John?.. Paul?.. George?.. Ringo?..

That’s not to say I didn’t nearly fall asleep on a couple of occasions. The room was dark, there was a gentle humming of equipment, and the scan took quite a while. There was a separate screen for Kerry and I to look at this time, which meant we didn’t have to dislocate our necks to see what was going on like at Amy’s scan. The radiographer was nicer too and took pains to point out what she was looking at.

Horatio?.. Granville?.. Pelum?..

Everything looked normal. The baby has the appropriate number of legs and arms, there were no problems with the heart or the kidneys, and things seem to be developing at the normal rate. Oh, and it’s a boy. Or at least she thinks it’s probably a boy. Kerry says that she had thought it was a boy for a while, but for some reason I’d got into my head it was going to be a girl. It took me a day to get my head round this switch of gender, but I’ve got it down now.

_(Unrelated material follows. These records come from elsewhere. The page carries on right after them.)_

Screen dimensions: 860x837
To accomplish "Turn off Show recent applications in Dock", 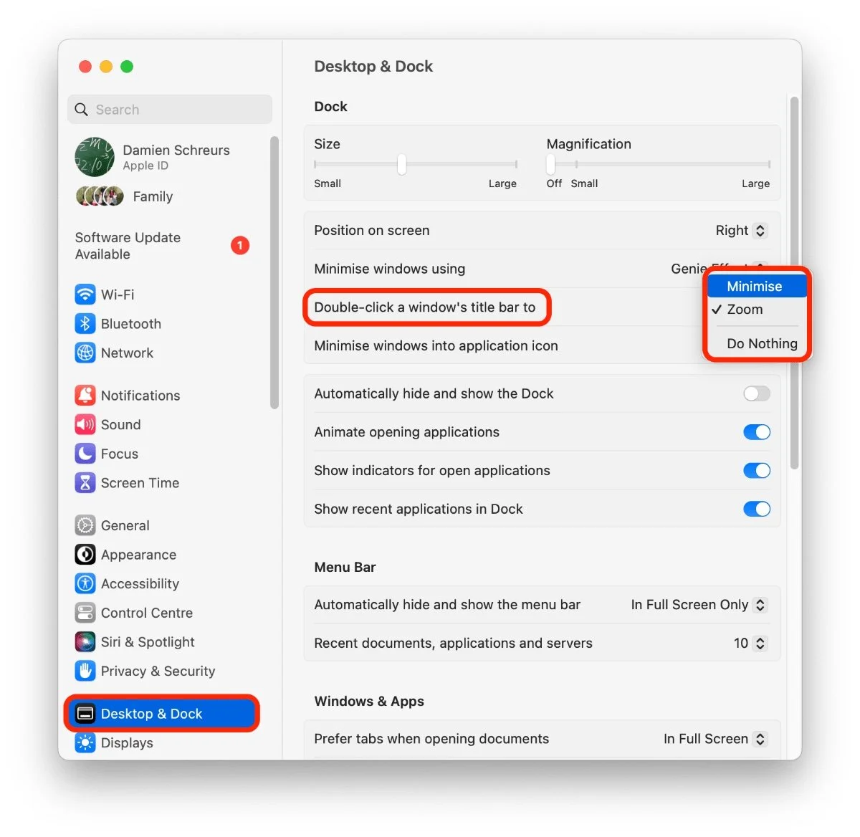I will [757, 509].
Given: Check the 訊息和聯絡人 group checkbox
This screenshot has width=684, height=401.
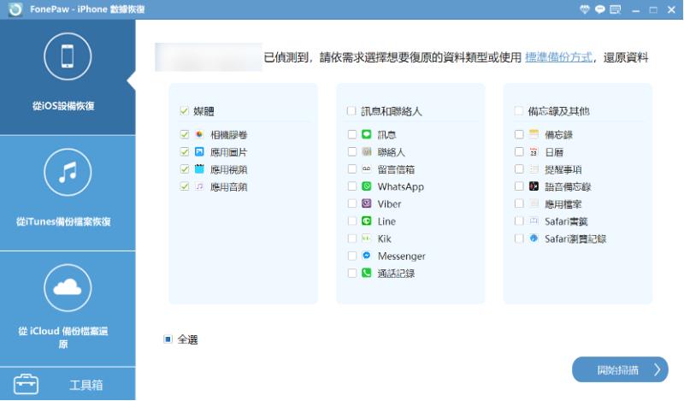Looking at the screenshot, I should click(x=351, y=111).
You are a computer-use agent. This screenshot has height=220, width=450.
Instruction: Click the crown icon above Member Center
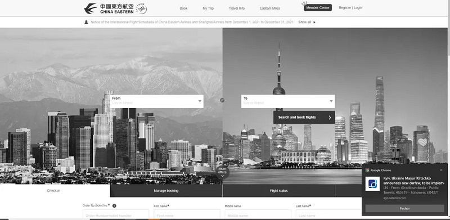pyautogui.click(x=304, y=3)
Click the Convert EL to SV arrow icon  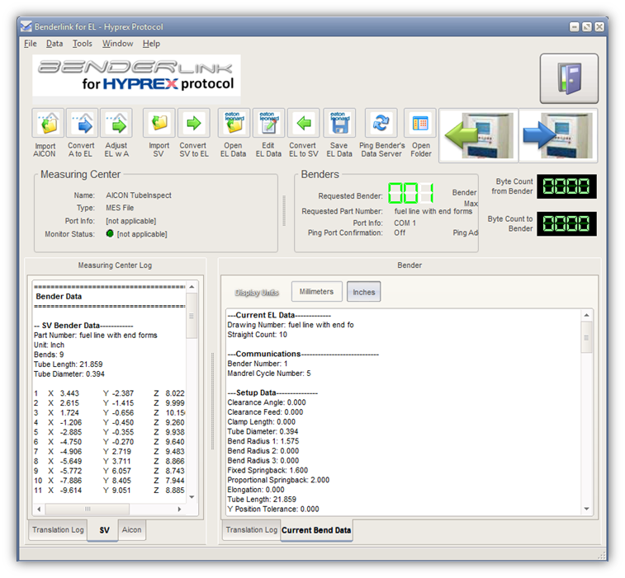point(303,124)
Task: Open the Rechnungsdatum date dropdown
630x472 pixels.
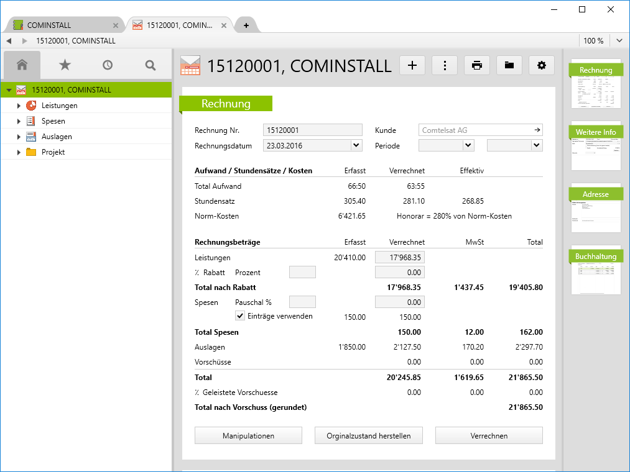Action: click(x=356, y=145)
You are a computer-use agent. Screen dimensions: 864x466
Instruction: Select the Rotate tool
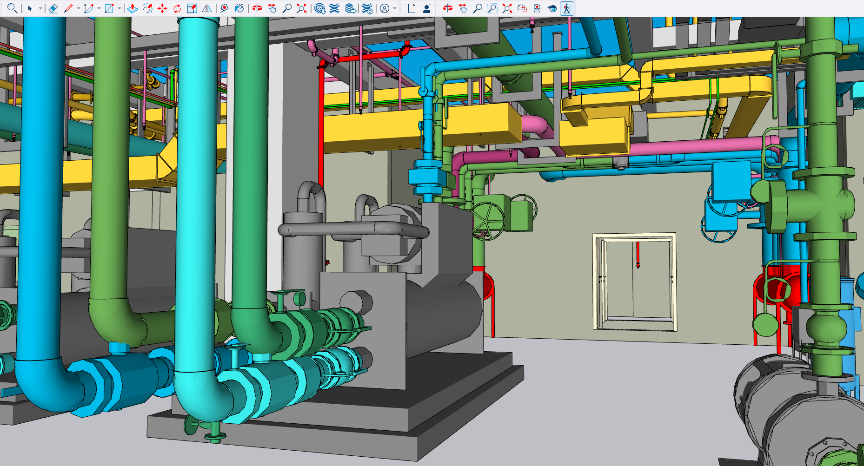(177, 8)
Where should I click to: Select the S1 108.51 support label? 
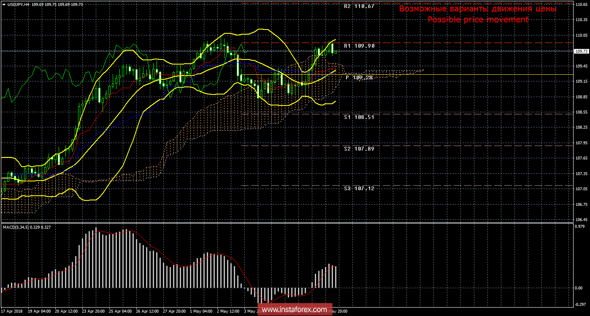coord(359,117)
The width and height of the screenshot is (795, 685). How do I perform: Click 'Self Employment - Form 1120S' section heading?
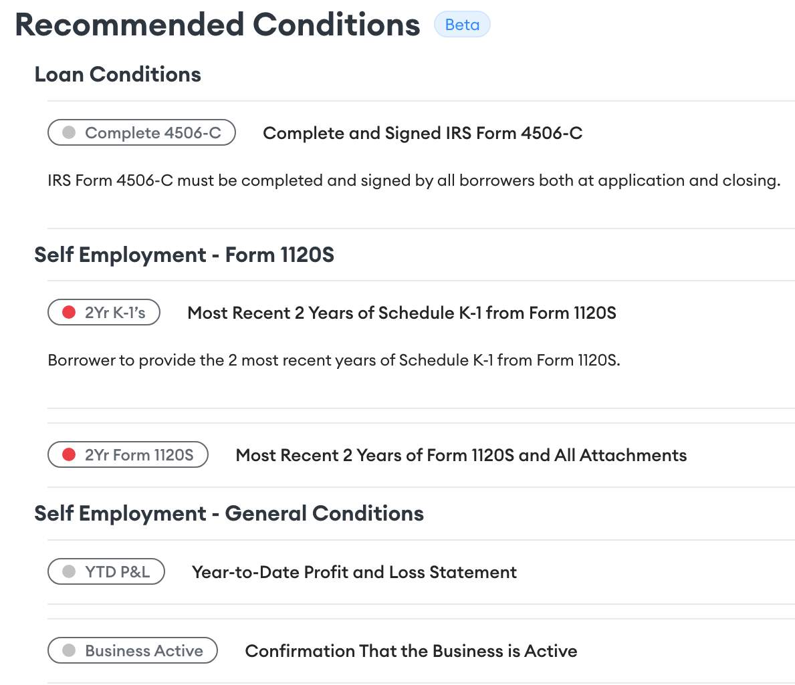(184, 255)
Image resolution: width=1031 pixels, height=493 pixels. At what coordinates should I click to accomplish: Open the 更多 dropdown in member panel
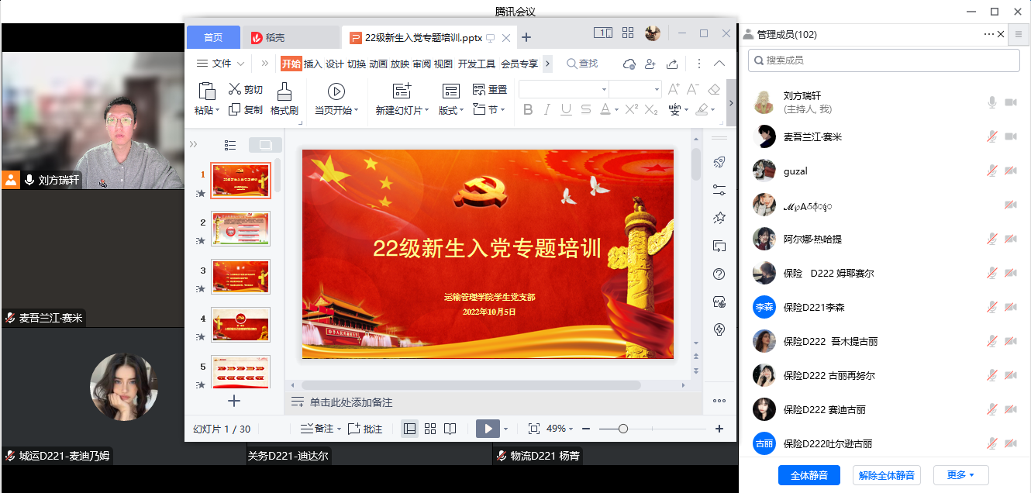(960, 475)
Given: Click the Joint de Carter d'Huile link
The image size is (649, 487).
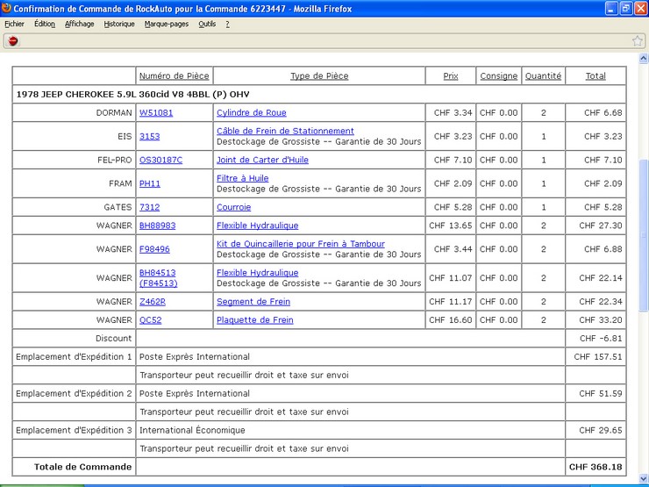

Moon Unit?.. Dweezil?.. Diva Muffin?..

If the baby was a girl it would have been called Rose. If Amy had been a boy she would have been called Finley. I wonder if there is a parallel universe out there somewhere populated by the people we would have been if we had been born the opposite gender. Until it is actually born we can’t say for certain what sex it is. Perhaps we should just call it Schrodingers Cat.

Actually we’re favouring Evan at the moment, but that could well change.